Tag Aliases
Tag aliases let you map custom tag names to Twine's built-in special tags (script, stylesheet, annotation, widget). This is useful when you want more descriptive or project-specific tag names in your source while keeping full compatibility with Twine's special-tag behavior.
How It Works
After loading all passages but before output generation, twee-ts adds the canonical tag to any passage that carries an alias tag. The original alias tag is preserved — it still appears in <tw-passagedata> tag attributes and in decompiled Twee output.

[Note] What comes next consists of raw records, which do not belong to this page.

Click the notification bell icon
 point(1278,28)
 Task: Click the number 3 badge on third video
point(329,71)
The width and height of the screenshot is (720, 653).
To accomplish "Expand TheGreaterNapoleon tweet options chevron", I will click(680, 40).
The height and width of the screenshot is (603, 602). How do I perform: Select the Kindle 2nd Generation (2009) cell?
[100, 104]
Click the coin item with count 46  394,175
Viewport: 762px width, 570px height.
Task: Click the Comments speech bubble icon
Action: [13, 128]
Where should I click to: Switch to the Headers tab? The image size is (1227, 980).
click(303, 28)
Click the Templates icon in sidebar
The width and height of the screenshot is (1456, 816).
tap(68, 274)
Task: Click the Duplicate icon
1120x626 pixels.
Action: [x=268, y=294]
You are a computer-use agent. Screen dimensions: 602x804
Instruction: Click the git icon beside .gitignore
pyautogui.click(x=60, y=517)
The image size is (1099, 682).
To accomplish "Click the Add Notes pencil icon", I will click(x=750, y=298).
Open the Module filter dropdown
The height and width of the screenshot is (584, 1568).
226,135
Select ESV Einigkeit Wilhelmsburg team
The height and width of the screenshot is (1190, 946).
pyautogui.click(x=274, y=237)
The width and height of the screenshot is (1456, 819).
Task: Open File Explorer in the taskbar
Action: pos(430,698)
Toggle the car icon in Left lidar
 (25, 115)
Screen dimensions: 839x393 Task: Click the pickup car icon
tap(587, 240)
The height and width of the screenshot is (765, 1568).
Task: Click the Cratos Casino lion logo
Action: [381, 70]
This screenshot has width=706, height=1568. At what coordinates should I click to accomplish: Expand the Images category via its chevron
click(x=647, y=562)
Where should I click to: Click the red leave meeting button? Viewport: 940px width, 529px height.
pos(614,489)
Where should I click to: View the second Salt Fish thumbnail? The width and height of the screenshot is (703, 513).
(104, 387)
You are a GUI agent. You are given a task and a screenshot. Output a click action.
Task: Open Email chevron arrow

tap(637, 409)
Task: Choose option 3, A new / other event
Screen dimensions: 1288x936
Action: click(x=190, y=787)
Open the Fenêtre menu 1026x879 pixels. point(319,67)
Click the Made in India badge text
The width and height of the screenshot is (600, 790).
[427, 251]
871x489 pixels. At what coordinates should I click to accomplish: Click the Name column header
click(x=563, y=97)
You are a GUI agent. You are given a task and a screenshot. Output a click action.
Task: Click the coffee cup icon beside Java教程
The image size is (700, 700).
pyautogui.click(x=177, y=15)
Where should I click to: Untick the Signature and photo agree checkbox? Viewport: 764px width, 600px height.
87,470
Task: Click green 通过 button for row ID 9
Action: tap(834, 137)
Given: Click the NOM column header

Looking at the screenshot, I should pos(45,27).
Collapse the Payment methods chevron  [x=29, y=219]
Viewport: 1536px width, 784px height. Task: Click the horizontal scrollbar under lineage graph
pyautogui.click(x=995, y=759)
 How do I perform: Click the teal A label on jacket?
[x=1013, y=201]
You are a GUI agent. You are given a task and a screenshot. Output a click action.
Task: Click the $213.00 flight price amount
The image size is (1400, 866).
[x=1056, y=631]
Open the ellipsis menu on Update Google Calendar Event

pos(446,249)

For example, with { "library": "script" }:
Passage tags before: ['library']
Passage tags after: ['library', 'script']All existing special-tag checks (which look for script, stylesheet, etc.) now match. No changes are needed in the output modules.
The operation is idempotent — running it multiple times has the same effect as running it once. If the canonical tag is already present, it won't be duplicated.
Usage
Config File
{
"sources": ["src/"],
"output": "story.html",
"tagAliases": {
"library": "script",
"theme": "stylesheet",
"dev-note": "annotation"
}
}CLI
The --tag-alias flag takes alias=target pairs and can be repeated:
twee-ts --tag-alias library=script --tag-alias theme=stylesheet -o story.html src/CLI aliases are merged on top of config file aliases. If both define the same alias key, the CLI value wins.
Programmatic API
import { compile } from '@rohal12/twee-ts';
const result = await compile({
sources: ['src/'],
tagAliases: {
library: 'script',
theme: 'stylesheet',
},
});You can also use the lower-level applyTagAliases function directly:
import { applyTagAliases } from '@rohal12/twee-ts';
import type { Passage } from '@rohal12/twee-ts';
const passages: Passage[] = [{ name: 'Utils', tags: ['library'], text: 'window.x = 1;' }];
applyTagAliases(passages, { library: 'script' });
// passages[0].tags is now ['library', 'script']Example
Given this Twee source:
:: StoryData
{"ifid": "D674C58C-DEFA-4F70-B7A2-27742230C0FC"}
:: StoryTitle
My Story
:: Start
Hello, world!
:: Utils [library]
window.utils = { greet: () => "hi" };
:: Dark Theme [theme]
body { background: #1a1a1a; color: #eee; }
:: Design Notes [dev-note]
This passage is excluded from the compiled output.With this config:
{
"tagAliases": {
"library": "script",
"theme": "stylesheet",
"dev-note": "annotation"
}
}The result:
| Passage | Original Tags | Resolved Tags | Effect |
|---|---|---|---|
| Utils | library | library, script | Content goes into the <style id="twine-user-script"> block |
| Dark Theme | theme | theme, stylesheet | Content goes into the <style id="twine-user-stylesheet"> block |
| Design Notes | dev-note | dev-note, annotation | Excluded from compiled output entirely |
| Start | (none) | (none) | Normal story passage, unaffected |
All three aliased passages are classified as info passages and won't appear as <tw-passagedata> elements. Their original tags are preserved, so decompiling back to Twee produces [library], [theme], and [dev-note] as written.
Common Aliases
| Alias | Target | Purpose |
|---|---|---|
library | script | Mark JavaScript utility passages |
theme | stylesheet | Mark CSS theme passages |
dev-note | annotation | Development notes excluded from output |
macro | widget | SugarCube widget/macro definition passages |
Special Tags Reference
These are the built-in special tags that can be used as alias targets:
| Tag | Effect |
|---|---|
script | Passage content is combined into the twine-user-script block |
stylesheet | Passage content is combined into the twine-user-stylesheet block |
annotation | Passage is excluded from compiled output |
widget | Passage is treated as a widget definition (SugarCube) |
Any of these can be used as the target (right-hand side) of a tag alias. The alias (left-hand side) can be any string that is a valid Twee tag.